Utterback believes the time to start buying grain is now during the height of harvest.
“I think we are in the optimum seasonal time period for a feed buyer to start accumulating aggressive inventories,” Utterback says.
He expects similar grain market conditions compared with 2016, barring a significant weather event in the global market. More risk will likely exist in the May, June and July futures markets.
Grain markets depend on supply and demand. The markets can do three things: go sideways, up or down.
“Your market bias is a function of your position in the market. As a feed buyer your biggest enemy is getting too bearish or for a grain seller getting too bullish,” Utterback says.
The odds are still one out of three for what the market will do going either up, down or sideways.
Seasonal markets happen at periods like harvest where supply out paces demand, typically occurring from August to November.
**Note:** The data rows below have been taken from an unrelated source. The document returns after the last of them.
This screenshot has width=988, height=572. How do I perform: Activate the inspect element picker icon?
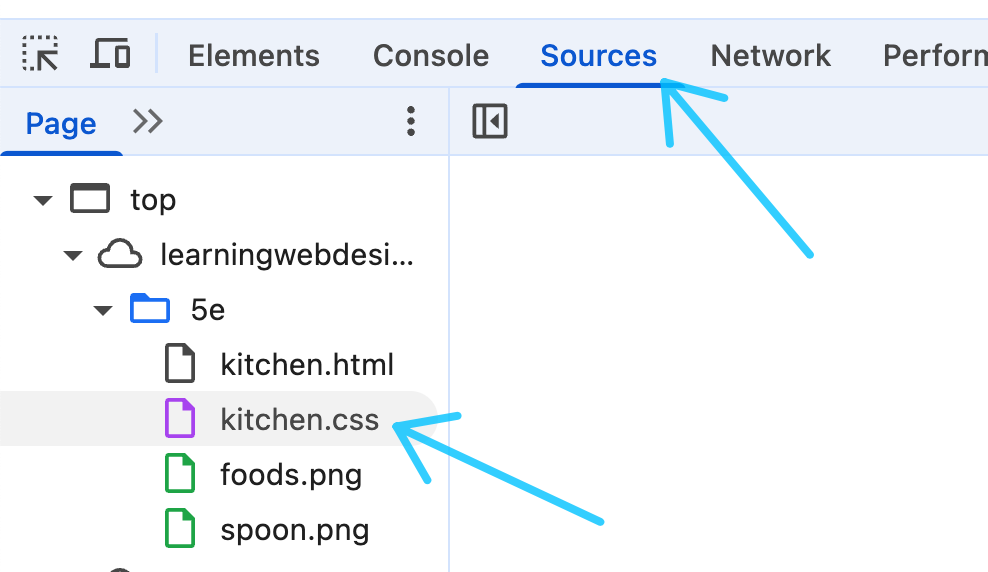pyautogui.click(x=40, y=54)
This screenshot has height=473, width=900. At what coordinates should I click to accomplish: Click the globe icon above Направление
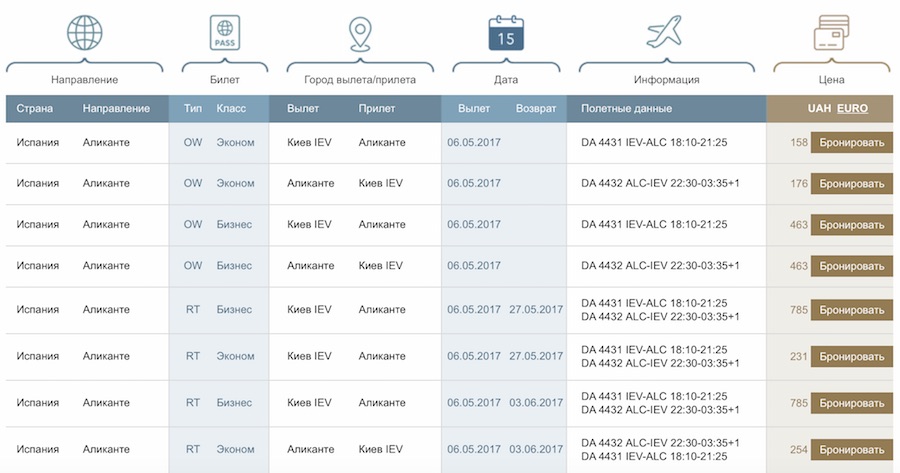coord(85,33)
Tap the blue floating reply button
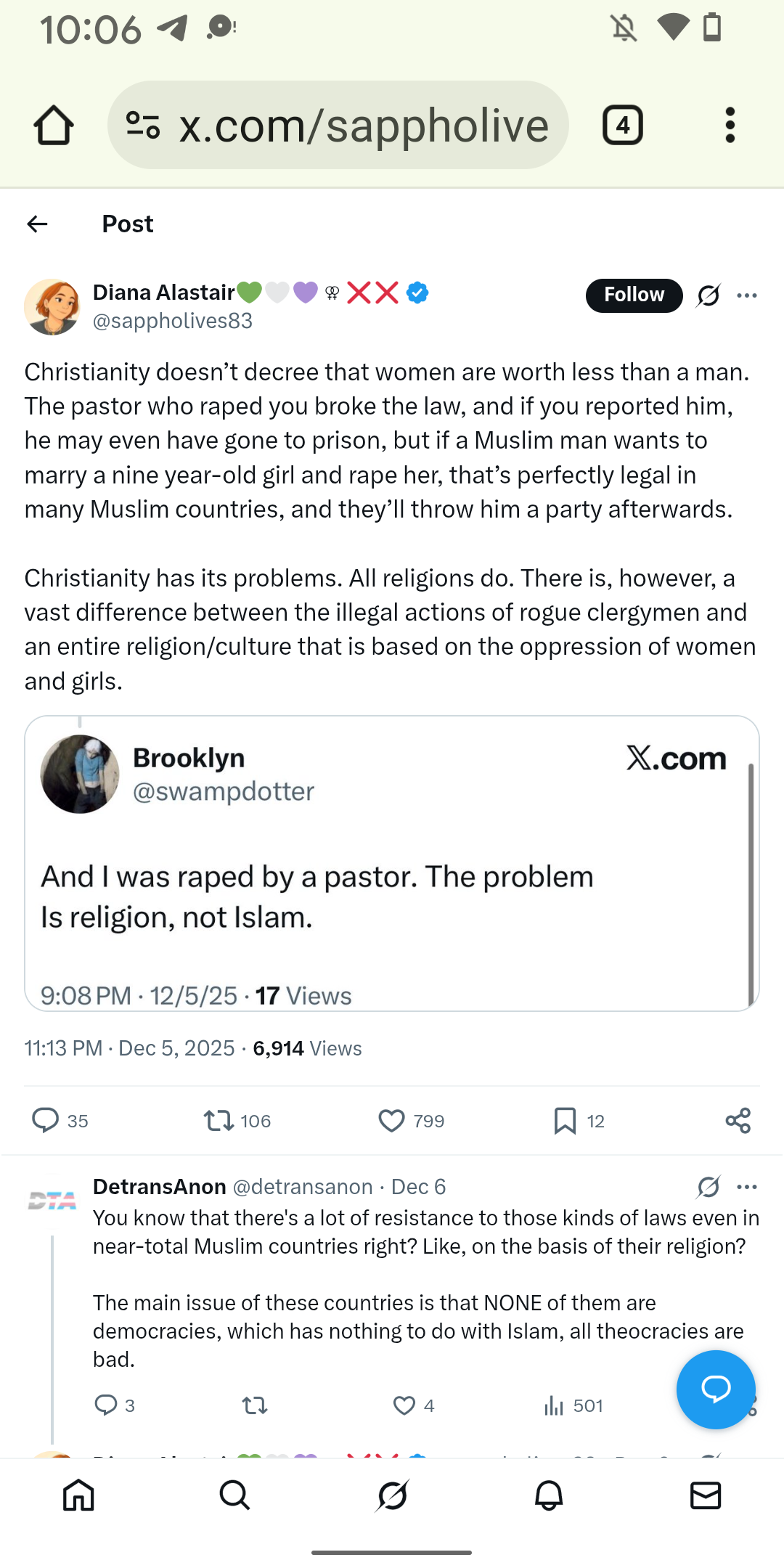784x1568 pixels. (x=715, y=1389)
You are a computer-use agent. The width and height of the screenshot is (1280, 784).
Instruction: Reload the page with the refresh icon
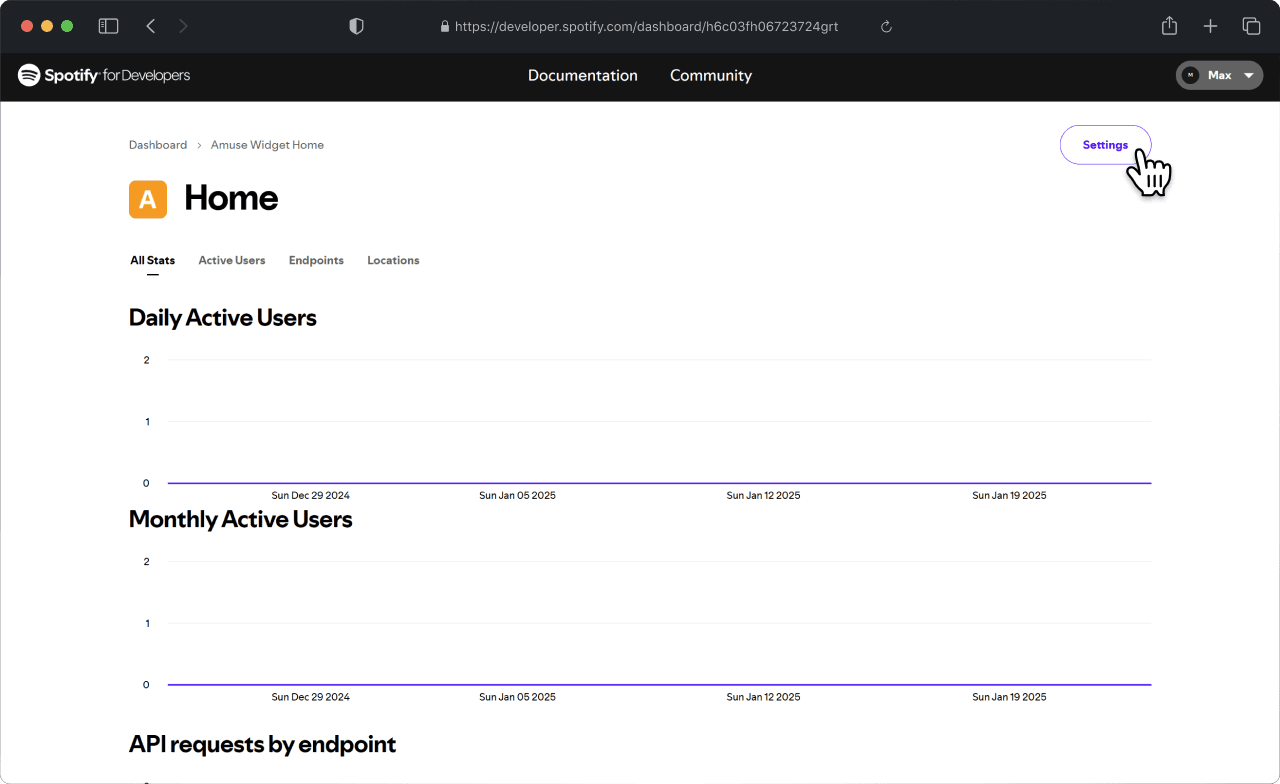[x=886, y=27]
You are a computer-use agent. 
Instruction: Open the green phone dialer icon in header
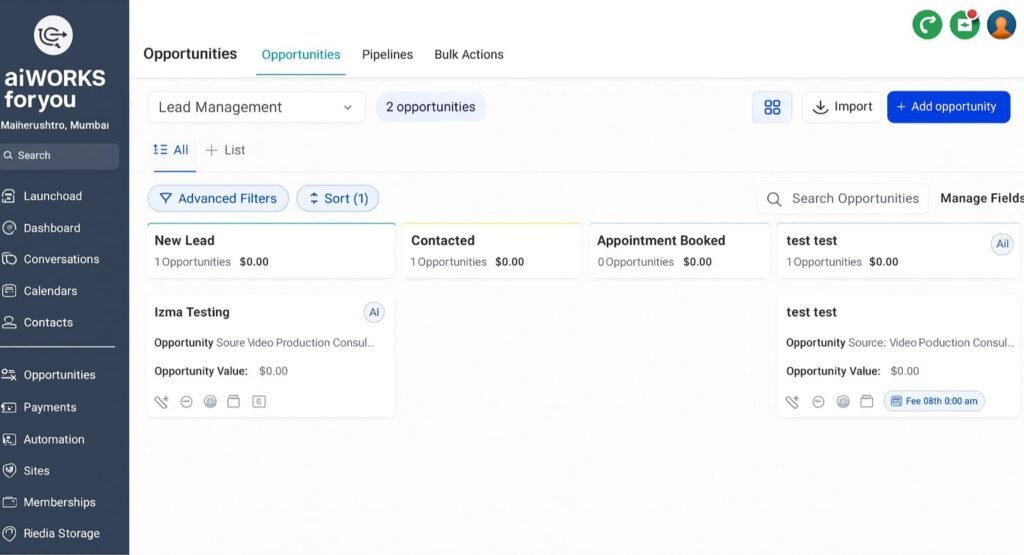click(x=927, y=25)
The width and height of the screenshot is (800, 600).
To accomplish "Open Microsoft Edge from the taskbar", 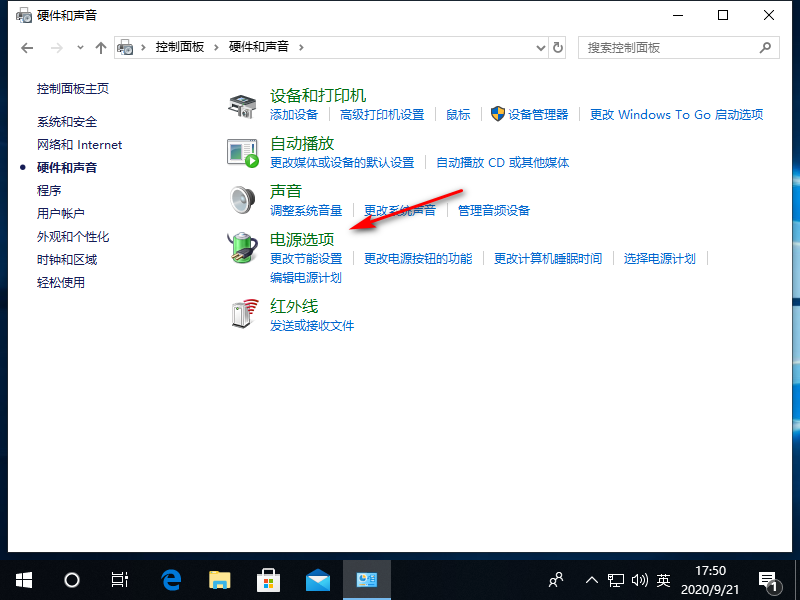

Supply increases dropping the local cash price basis to futures. Historically this fall period is the time corn prices are at the low for the year.
This year the markets aren’t seeing as wide of fluctuations because supply looks like it shouldn’t go down and many corn farmers will try holding onto grain in the bin for a rally.
“We’re not trying to outguess the market, we’re trying to reduce variability,” Utterback says of buying grain early.
Locking in prices helps stabilize the cost structure. When doing this it allows producers to focus on production.
“The more you can stabilize your cost structure the better off you are during periods of tight margins,” Utterback says.